Severance Season 2 Makes Lumon Even More Horrifying With One Cast Addition
This article contains spoilers for "Severance" season 2 episode 1, "Hello, Ms. Cobel."
Going into the mind-bending "Severance" season 2, the show's first season had already driven home that Lumon Industries is up to no good. The surreal, dystopian office environment and the personality severance process that essentially traps the "innie" workers there forever while their "outies" get to enjoy a toil-free life are just the beginning. Everything from Mr. Milchick's (Tramell Tillman) eerily comforting smile that doesn't quite reach his eyes to the stick-and-carrot treatment of the severed employees, where rewards range from utterly underwhelming to the horrifying absurdity of the Waffle Party, indicates that there's far more going on than simple high-confidentiality office work.
The season 2 premiere, titled "Hello, Ms. Cobel," reveals that Lumon has plenty more horrors in store. With Milchick now seemingly promoted to Ms. Cobel's (Patricia Arquette) old position of managing the severed floor, Mark S. (Adam Scott), Helly R. (Britt Lower), Dylan G. (Zach Cherry), and Irving B. (John Turturro) make an unwelcome return to the "Severance" office – and discover that their new supervisor, Miss Huang (Sarah Bock), seems far, far too young to be working in a top secret project.
While Bock herself was born in 2006, Huang is clearly meant to be far younger. Going by the character's school uniform-coded outfit and Mark immediately noting that she's a child, it would appear that Lumon is now dabbling in child labor.
Miss Huang's presence has terrifying implications for Severance
The revelation that a new authority figure on the severed floor is an eerily calm child leaves every severed employee appropriately freaked out, and it doesn't exactly help that it appears Miss Huang — just like Mr. Milchick — isn't severed herself. During the introductory ball game, she reveals that it's her first day on the job, and that her previous gig was as a crossing guard. This seems to imply that Lumon recruited her directly from a school environment.
So, what does an unsevered child do in a prestigious supervisor position at what, for all intents and purposes, seems to be Lumon's single most important division?
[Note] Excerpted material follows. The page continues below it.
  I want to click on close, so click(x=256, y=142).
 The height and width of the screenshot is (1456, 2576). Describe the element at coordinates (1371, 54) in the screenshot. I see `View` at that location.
What's more, is she alone, or are there other children working for Lumon as well, since the episode also reveals that the company operates in over 200 locations? Presumably, "Severance" will answer these mysteries at some point, but for now, this seems like the kind of thing that would cause even more outcry than the severance process itself should the public find out.
In "Severance" season 1, we discover that Lumon Industries has aspirations for bringing the titular process to a wide, potentially global scale, for unclear reasons. The revelation in "Hello, Ms. Cobel" that the company doesn't only target the public, but actually enlists a child to supervise its key project seems to be setting up a horrifying revelation later down the line. Combine this with everything else you need to remember about "Severance" and Lumon before fully diving into season 2, and it seems that the ride the show has in store will be wilder than ever.